◆ **Direction**: Please put all of the rows below into a numbered list, skipping any blank lines. Leave the pictures out of your answer.

═════ Record list ═════

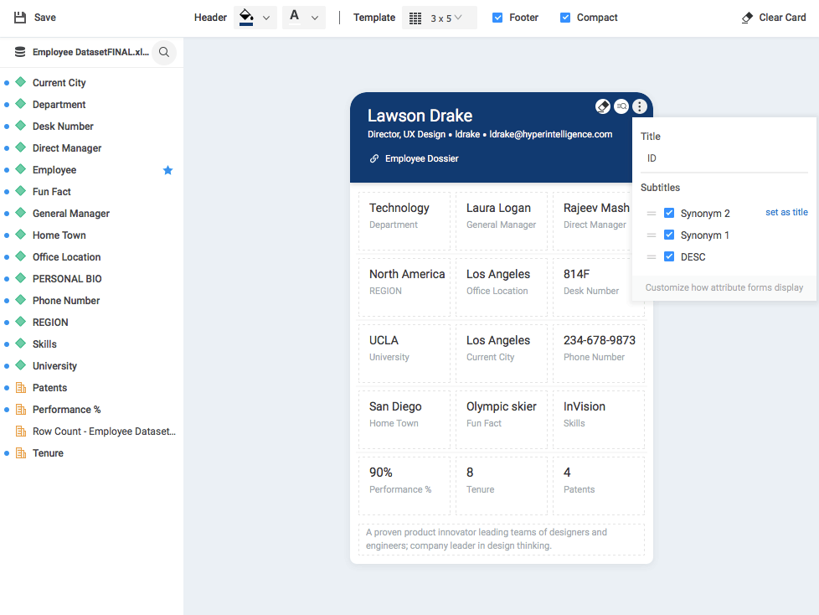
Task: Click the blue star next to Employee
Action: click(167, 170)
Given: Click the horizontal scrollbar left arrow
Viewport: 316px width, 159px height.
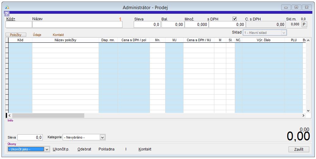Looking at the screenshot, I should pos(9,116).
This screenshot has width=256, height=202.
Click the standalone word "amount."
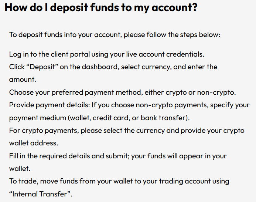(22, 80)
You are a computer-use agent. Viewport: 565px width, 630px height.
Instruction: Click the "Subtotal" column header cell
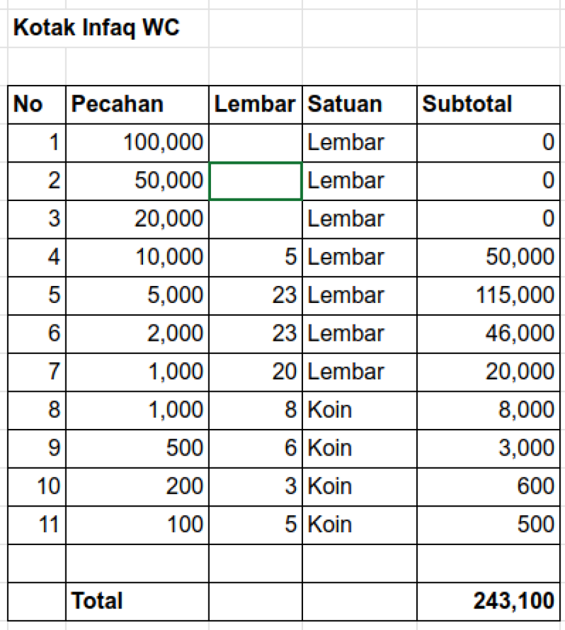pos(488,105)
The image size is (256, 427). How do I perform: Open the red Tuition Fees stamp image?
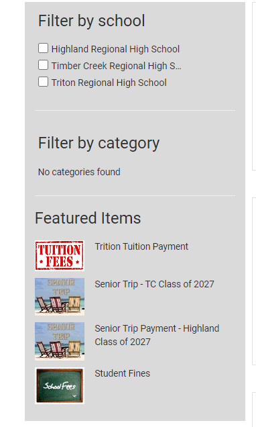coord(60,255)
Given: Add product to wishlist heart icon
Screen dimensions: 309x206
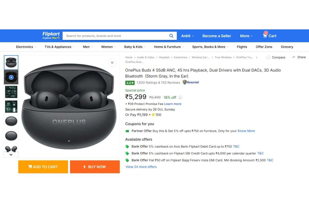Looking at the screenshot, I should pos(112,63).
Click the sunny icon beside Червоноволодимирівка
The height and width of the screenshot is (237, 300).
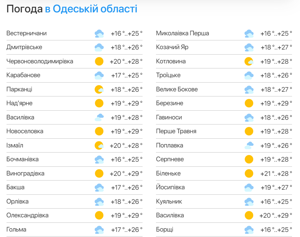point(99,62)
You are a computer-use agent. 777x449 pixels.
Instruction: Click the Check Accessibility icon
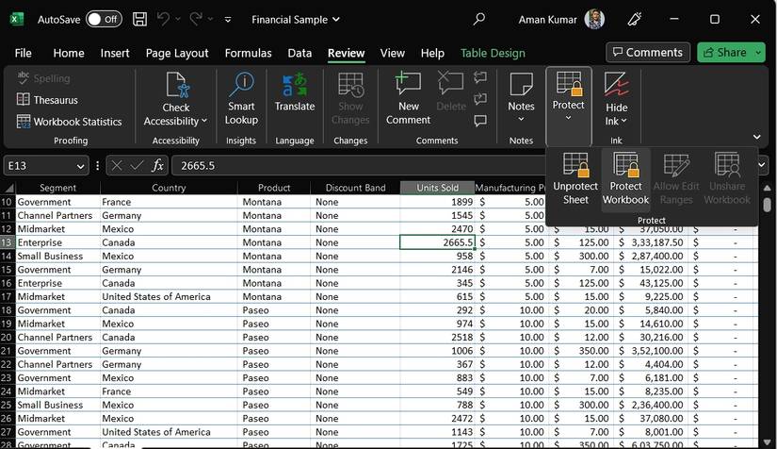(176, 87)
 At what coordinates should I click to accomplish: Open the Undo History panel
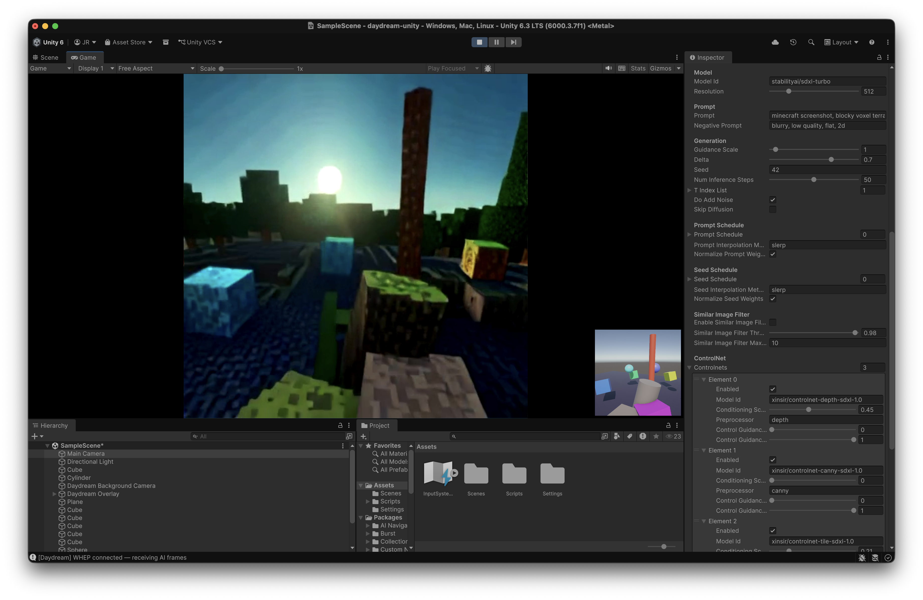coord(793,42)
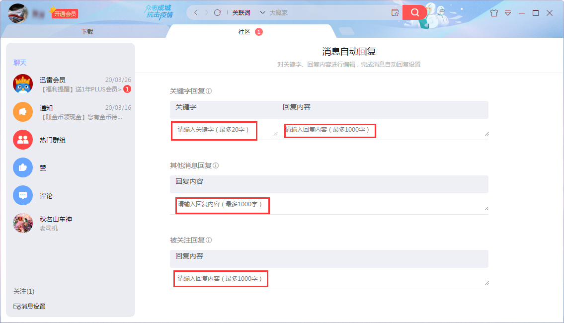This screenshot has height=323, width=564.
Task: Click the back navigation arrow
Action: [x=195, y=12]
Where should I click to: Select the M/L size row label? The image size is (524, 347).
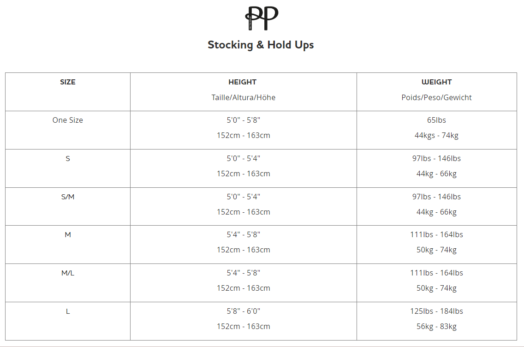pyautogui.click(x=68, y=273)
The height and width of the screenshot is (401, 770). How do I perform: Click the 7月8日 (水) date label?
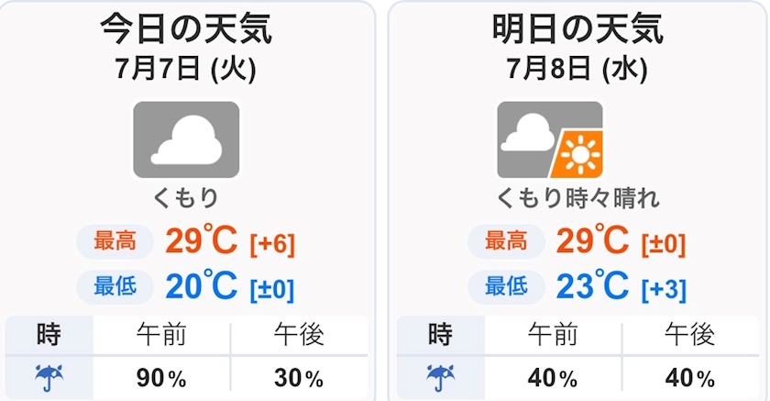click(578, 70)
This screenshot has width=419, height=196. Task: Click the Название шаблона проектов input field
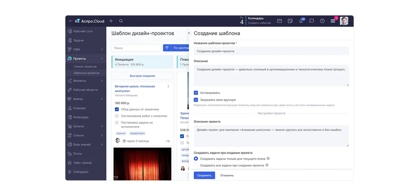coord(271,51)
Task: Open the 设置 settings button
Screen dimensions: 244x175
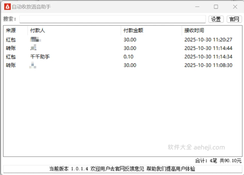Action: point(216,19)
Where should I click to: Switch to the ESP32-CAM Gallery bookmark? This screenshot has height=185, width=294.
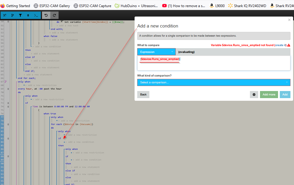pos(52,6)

═════

◆ **The solution**:
1. Task: Click the blue star next to Employee
2. Action: click(167, 170)
3. Given: Click the horizontal scrollbar left arrow
4. Viewport: 316px width, 159px height.
5. Looking at the screenshot, I should pos(9,116).
6. This screenshot has width=256, height=202.
7. Click the standalone word "amount."
8. (22, 80)
9. You are a computer-use agent. Viewport: 565px width, 630px height.
10. Instruction: Click the "Subtotal" column header cell
11. pos(488,105)
12. The image size is (256, 427). How do I perform: Open the red Tuition Fees stamp image?
13. coord(60,255)
14. Given: Add product to wishlist heart icon
15. Screen dimensions: 309x206
16. Looking at the screenshot, I should pos(112,63).
17. Click the sunny icon beside Червоноволодимирівка
18. The height and width of the screenshot is (237, 300).
19. point(99,62)
20. You are a computer-use agent. 777x449 pixels.
21. Instruction: Click the Check Accessibility icon
22. (176, 87)
23.  At what coordinates should I click to accomplish: Open the Undo History panel
24. coord(793,42)
25. This screenshot has height=323, width=564.
26. Task: Click the back navigation arrow
27. Action: [x=195, y=12]
28. Where should I click to: Select the M/L size row label? The image size is (524, 347).
29. pyautogui.click(x=68, y=273)
30. The height and width of the screenshot is (401, 770). How do I perform: Click the 7月8日 (水) date label?
31. click(578, 70)
32. This screenshot has width=419, height=196. Task: Click the Название шаблона проектов input field
33. coord(271,51)
34. Task: Open the 设置 settings button
35. Screen dimensions: 244x175
36. Action: point(216,19)
37. Where should I click to: Switch to the ESP32-CAM Gallery bookmark? This screenshot has height=185, width=294.
38. pos(52,6)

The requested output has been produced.